To begin with, the new Nalanda would be teaching and conducting research in history, languages, linguistics, social sciences, international relations, management and development and IT, he disclosed during his speech, which he said would be devoted to Nalanda and not social economics, his forte.
Dr Sen gave few interesting insights while trying to fix the antiquity of Nalanda, which he recalled was violently destroyed by “the ruthless Afghan conqueror Bhaktiyar Khilji”.
Nalanda, established in the early AD 5th century, was already 700 years old as Oxford and Cambridge were being founded and 600 years older than the oldest European university of Bologna.
“Had it not been destroyed and had it managed to survive our time, Nalanda would be, by a long margin, the oldest university in the world, Dr Sen told a packed audience at the SRM University, one of the largest private universities of the country, which is hosting the congress.
At its peak, the residential university had 10,000 students studying various subjects from many countries in the world particularly China, Tibet, Korea, Japan and even as far in the west as Turkey.
Though Nalanda, along with nearby Vikramshila and Odantapuri, focused on studies of Buddhist philosophy and practice.

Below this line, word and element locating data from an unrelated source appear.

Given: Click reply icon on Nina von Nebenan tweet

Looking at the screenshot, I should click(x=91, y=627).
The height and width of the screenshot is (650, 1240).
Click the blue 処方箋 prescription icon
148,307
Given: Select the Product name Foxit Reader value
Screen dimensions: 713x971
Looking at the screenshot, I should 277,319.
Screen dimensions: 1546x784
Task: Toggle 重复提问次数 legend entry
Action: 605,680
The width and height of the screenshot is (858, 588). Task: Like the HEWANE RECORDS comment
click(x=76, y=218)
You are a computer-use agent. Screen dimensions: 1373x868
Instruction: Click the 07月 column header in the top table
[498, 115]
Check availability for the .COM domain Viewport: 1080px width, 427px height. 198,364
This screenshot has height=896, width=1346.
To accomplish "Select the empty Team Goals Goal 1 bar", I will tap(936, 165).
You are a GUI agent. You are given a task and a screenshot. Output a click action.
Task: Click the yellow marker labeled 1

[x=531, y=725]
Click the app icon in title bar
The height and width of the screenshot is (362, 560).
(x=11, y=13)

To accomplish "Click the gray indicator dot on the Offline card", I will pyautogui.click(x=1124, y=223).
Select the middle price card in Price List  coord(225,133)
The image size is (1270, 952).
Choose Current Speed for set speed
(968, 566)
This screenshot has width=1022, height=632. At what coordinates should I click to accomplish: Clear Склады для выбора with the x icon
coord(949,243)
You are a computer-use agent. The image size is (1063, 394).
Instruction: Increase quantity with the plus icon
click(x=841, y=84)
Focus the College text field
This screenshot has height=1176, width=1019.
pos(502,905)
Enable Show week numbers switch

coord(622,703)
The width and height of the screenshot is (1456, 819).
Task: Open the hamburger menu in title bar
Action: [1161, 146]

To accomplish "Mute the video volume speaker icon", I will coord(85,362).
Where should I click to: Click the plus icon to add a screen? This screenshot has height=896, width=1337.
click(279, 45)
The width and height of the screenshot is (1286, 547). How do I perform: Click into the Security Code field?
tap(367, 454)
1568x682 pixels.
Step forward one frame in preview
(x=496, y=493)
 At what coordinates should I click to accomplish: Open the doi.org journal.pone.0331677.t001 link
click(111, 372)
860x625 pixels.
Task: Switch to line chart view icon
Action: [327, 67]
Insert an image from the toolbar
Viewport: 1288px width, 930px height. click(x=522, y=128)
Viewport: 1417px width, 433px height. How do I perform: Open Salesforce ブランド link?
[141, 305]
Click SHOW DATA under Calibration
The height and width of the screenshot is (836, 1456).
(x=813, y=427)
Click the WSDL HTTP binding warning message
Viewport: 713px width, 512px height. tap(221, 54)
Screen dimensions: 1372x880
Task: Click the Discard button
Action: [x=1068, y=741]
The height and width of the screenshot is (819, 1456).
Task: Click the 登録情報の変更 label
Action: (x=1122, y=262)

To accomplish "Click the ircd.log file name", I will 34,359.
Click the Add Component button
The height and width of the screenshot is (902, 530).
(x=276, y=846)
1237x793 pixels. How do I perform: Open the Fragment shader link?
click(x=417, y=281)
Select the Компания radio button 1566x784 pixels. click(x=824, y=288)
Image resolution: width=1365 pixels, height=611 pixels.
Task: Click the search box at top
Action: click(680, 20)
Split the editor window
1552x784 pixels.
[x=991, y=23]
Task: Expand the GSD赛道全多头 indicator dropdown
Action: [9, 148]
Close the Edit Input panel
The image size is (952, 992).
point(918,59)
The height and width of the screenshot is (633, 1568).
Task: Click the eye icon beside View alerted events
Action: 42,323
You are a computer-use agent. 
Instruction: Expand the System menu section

It nevertheless pursued general intellectual and scientific studies even by those who had no religious beliefs he said.
The Nobel laureate threw light on two other interesting aspects of Nalanda — its students and teachers loved to argue and very often held argumentative encounters, which is part of the scientific tradition.
“Science has to fight parochialism and Nalanda was firmly committed to that,” Dr Sen said.